Dre Moore, who has a good shot at being Maryland's highest draftee come April, declines to participate in most of the Pro Day activities thanks to a stellar combine performance. Instead, Moore hovers behind the scouts, leaning in to hear them compare their times for each Terp. He then turns around, flashing the times with his hands to teammates in the stands.
Haynos and the other Maryland players get two attempts each. For the first, Haynos runs an unofficial 4.85. It's difficult to tell just how accurate each time is. Depending on the scout and how fast his trigger finger on the stop watch is, the 40 times can vary.
For his second attempt, Haynos flies past the finish line, and scouts click their watches in unison. After running through the line and eventually stopping before the entrance to Cole, Haynos returns to the crowd of timers, seeking his result.
"Did you get my time?" Haynos asks two nearby reporters.
"4.79," one replies.
"Seriously?" Haynos asks.
After some additional comparisons with other stop watches, the general consensus is that Haynos has run between 4.80 and 4.83. Either way, it's another solid improvement from the combine.

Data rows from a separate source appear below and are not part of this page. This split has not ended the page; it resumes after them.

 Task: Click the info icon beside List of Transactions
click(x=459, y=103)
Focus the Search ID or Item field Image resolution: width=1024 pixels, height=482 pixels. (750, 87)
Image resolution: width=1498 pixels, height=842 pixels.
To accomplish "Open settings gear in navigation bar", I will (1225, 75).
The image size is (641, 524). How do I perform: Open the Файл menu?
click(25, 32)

"I think my official time [at the combine] was 4.87, but what I heard [at Pro Day] was 4.8 flat, so I'm going to go with that for now," Haynos said. "My goal was just to get into the high 4.7s or low 4.8s, but it's the nature of the exercise. I wish I got a 4.79. There's not really much difference, but I'm really happy with it. I got right around what I thought I was going to get."

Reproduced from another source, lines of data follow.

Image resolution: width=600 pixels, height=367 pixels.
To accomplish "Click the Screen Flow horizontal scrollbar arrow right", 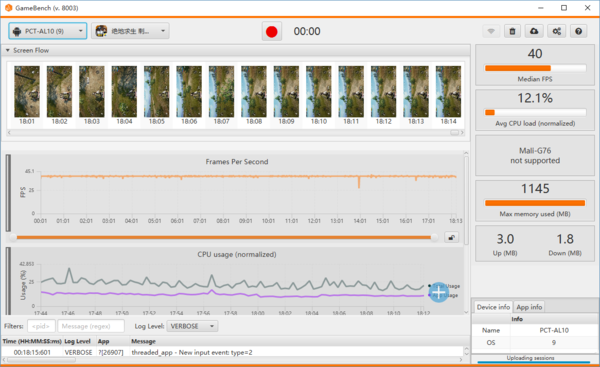I will tap(462, 132).
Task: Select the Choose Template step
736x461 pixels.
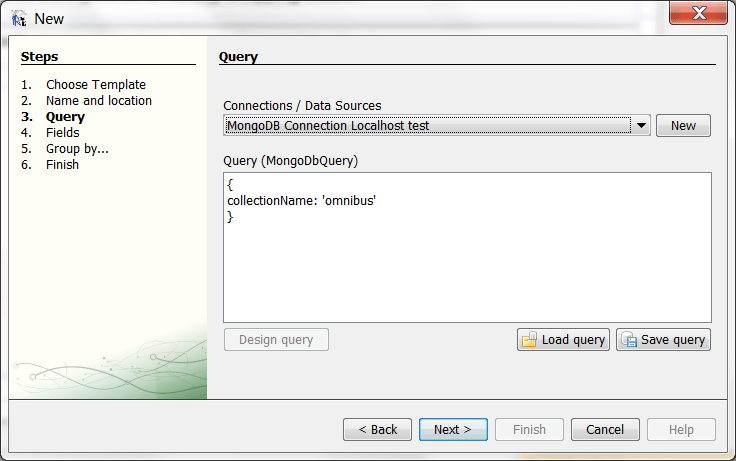Action: (x=96, y=85)
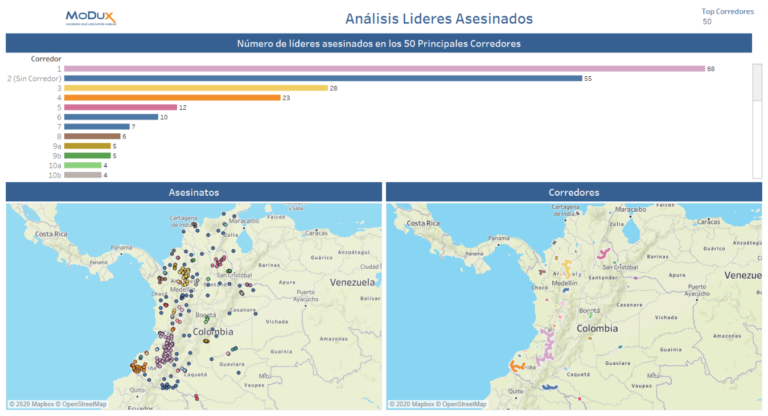The height and width of the screenshot is (416, 768).
Task: Select the yellow bar for Corredor 3
Action: [196, 88]
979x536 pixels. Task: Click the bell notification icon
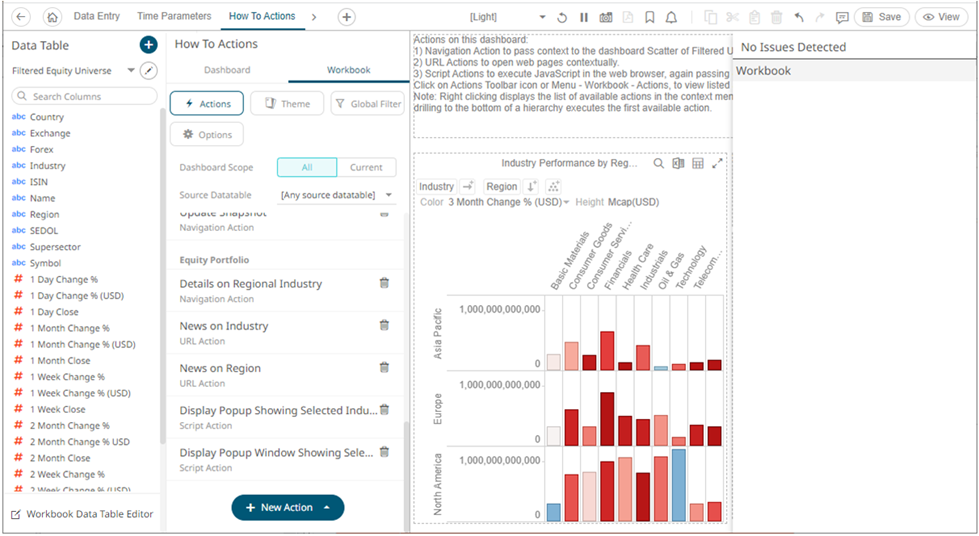pos(671,17)
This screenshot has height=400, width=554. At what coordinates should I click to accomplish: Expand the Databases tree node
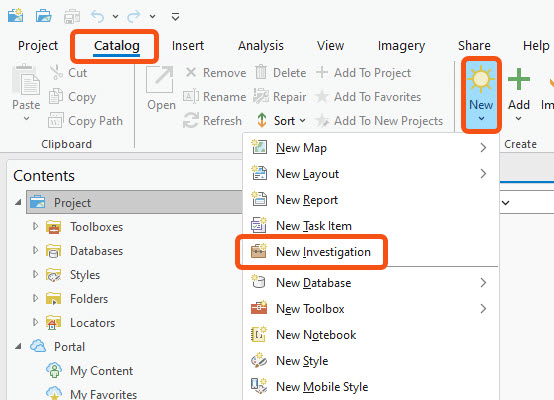[x=35, y=250]
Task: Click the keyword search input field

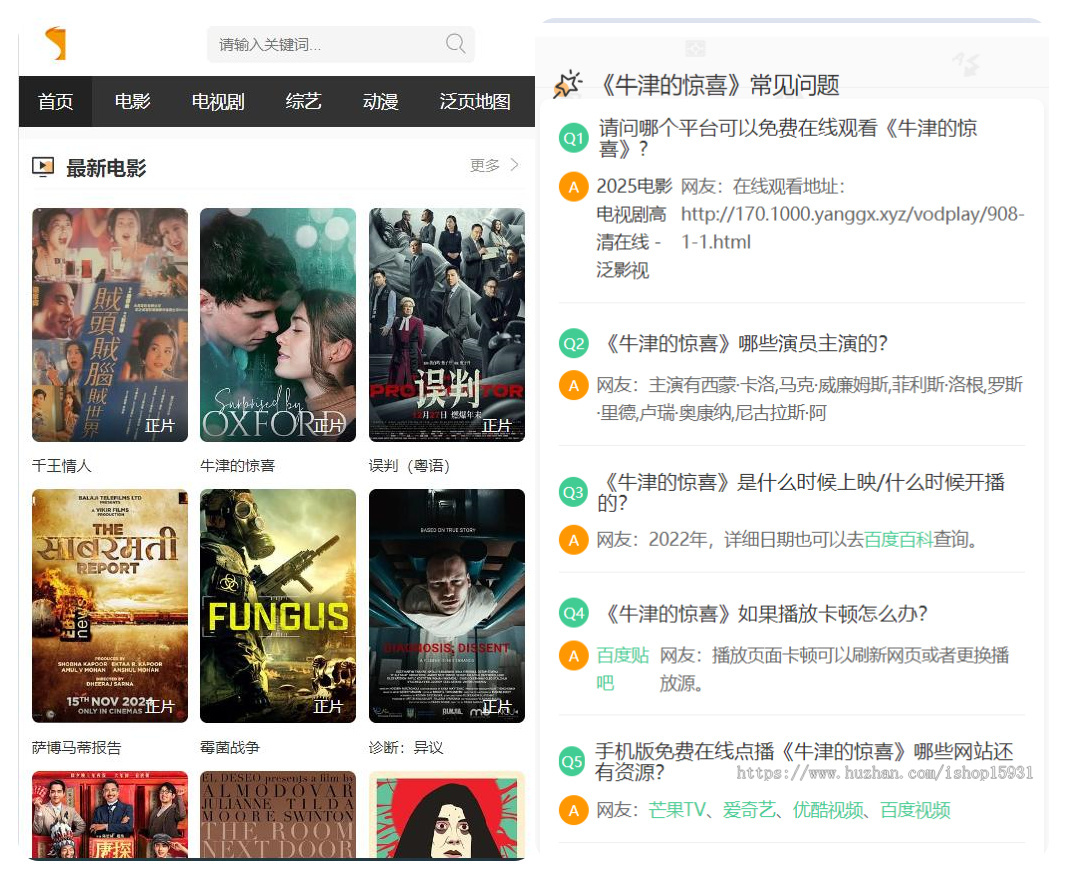Action: [325, 44]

After an hour and a half of speed and agility drills, the Pro Day participants and attendees march out of Cole, greeted by a near-cloudless, sunny blue sky. The group walks across Field House Drive and down the stairs in front of Gossett Team House once again, eventually winding its way up some additional stairs, past Varsity Team House and onto the Terps' football practice field.
Haynos and fellow tight end Jason Goode go to work on the south end of the field with former Terps quarterback Mike Tice, who previously served as head coach of the Minnesota Vikings and now works with the Jacksonville Jaguars. Tice, the Jaguars' assistant head coach, works specifically with the Jacksonville tight ends. Maybe he makes the trip to College Park for old times sake. But maybe it's to get an up-close look at Haynos, and/or Goode.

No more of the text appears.